Complete table of contents

At OOPSLA in Montreal, I gave an invited talk on Actor-Network Theory (ANT), a style of observation and description that’s most associated with the French philosopher/sociologist Bruno Latour. I told some stories about how I use ANT in my work. I also said some hotheaded things about its relevance for some problems I see with Agile. Because blog posts should be short, I’m going to blog this talk in pieces. Here’s the first.

(This first bit is something of a retread for those who’ve been reading my blog since 2003.)

I’m a consultant. I drop into projects for about a week. I work with the people on the project—pairing, testing, whatever. Along the way, I’m supposed to notice things they don’t see and make suggestions they haven’t already tried, all with the aim of helping them get better at building software.

A tough job: projects are complicated, with lots of moving parts. It’s terribly easy as a consultant to see only the things you’re used to seeing. Worse: it’s easy to see things that aren’t there, just because they’re the things you’re best at seeing.
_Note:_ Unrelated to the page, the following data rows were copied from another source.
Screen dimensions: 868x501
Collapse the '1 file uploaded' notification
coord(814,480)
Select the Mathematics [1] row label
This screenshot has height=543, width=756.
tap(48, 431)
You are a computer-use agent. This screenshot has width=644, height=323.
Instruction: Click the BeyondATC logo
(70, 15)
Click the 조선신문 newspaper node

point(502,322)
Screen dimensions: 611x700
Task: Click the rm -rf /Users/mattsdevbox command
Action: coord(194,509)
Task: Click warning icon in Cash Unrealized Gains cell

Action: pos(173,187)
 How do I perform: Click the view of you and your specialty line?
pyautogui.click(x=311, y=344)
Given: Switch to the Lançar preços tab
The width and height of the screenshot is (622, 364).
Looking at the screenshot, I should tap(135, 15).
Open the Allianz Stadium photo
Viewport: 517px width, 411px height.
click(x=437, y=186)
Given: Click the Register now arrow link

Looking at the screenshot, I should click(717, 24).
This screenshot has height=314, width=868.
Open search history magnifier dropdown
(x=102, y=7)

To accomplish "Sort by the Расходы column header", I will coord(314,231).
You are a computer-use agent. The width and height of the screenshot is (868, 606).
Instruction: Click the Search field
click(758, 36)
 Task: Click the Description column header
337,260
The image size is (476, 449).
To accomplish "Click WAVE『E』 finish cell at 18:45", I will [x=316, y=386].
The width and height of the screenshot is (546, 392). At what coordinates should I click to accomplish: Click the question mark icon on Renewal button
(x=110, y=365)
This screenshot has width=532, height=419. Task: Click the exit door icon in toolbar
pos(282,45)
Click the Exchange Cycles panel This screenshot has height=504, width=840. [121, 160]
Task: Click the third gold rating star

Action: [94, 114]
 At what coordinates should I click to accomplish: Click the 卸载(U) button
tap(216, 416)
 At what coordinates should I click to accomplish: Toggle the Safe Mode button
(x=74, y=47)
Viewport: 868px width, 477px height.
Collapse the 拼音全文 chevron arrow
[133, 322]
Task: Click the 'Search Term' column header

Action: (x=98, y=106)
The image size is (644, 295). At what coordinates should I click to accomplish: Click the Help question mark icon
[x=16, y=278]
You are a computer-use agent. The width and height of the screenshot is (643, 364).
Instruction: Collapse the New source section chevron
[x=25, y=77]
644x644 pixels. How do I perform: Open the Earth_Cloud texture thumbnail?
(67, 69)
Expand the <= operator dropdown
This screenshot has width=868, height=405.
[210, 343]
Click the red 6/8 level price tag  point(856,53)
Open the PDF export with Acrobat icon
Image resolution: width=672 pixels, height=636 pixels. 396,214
So a consultant needs mental tricks to kick himself out of ruts and habits. I use ANT as such a trick.

An example: the role of testing in Agile projects

One thing ANT people do is pay attention to things and how they move around.

In the mid-to-late 70’s, Bruno Latour—a philosopher who knew little English and less biochemistry—arrived at the Salk Institute in San Diego, California. Not only did he know little about the content of the work they did there, he deliberately tried to forget what he did know. He wanted to be like an anthropologist visiting some completely foreign tribe with a completely different culture.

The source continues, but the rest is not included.